§ **Directions for this task**:
Copy out, from the entries below, each line that holds the string "will".

*** Opening of Raw data ***

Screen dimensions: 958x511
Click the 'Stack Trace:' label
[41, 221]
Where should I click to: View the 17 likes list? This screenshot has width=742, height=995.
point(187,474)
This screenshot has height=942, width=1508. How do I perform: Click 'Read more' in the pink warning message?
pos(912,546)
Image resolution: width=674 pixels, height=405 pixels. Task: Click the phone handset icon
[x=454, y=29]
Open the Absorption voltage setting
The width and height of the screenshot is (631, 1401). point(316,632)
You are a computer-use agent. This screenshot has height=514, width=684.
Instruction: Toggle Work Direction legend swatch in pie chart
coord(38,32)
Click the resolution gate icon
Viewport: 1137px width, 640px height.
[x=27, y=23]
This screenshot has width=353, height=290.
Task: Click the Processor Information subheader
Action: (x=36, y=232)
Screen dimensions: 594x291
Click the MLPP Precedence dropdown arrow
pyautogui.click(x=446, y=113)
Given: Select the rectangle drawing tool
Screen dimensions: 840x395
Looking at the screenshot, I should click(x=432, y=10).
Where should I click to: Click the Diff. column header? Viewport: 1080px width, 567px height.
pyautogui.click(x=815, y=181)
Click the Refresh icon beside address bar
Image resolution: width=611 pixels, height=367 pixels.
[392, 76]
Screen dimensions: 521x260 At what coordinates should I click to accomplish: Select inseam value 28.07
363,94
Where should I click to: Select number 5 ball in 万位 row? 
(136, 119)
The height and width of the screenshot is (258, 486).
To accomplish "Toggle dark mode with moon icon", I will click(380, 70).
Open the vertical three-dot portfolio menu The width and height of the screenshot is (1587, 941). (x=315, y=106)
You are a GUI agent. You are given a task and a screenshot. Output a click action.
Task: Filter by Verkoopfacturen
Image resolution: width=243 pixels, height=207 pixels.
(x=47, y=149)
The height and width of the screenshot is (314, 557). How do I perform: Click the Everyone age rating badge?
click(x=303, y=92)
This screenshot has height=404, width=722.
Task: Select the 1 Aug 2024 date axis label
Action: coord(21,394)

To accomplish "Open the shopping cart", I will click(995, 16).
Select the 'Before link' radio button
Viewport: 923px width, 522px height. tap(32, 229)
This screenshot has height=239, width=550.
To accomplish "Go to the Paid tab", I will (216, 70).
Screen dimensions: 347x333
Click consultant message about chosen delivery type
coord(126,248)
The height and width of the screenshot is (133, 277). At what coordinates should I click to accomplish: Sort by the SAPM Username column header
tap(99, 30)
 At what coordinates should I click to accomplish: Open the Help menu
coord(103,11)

*** Close of Raw data ***

§ **Result of this task**:
To accomplish "Toggle dark mode with moon icon", I will click(380, 70).
To accomplish "Open the shopping cart", I will click(995, 16).
To accomplish "Go to the Paid tab", I will (216, 70).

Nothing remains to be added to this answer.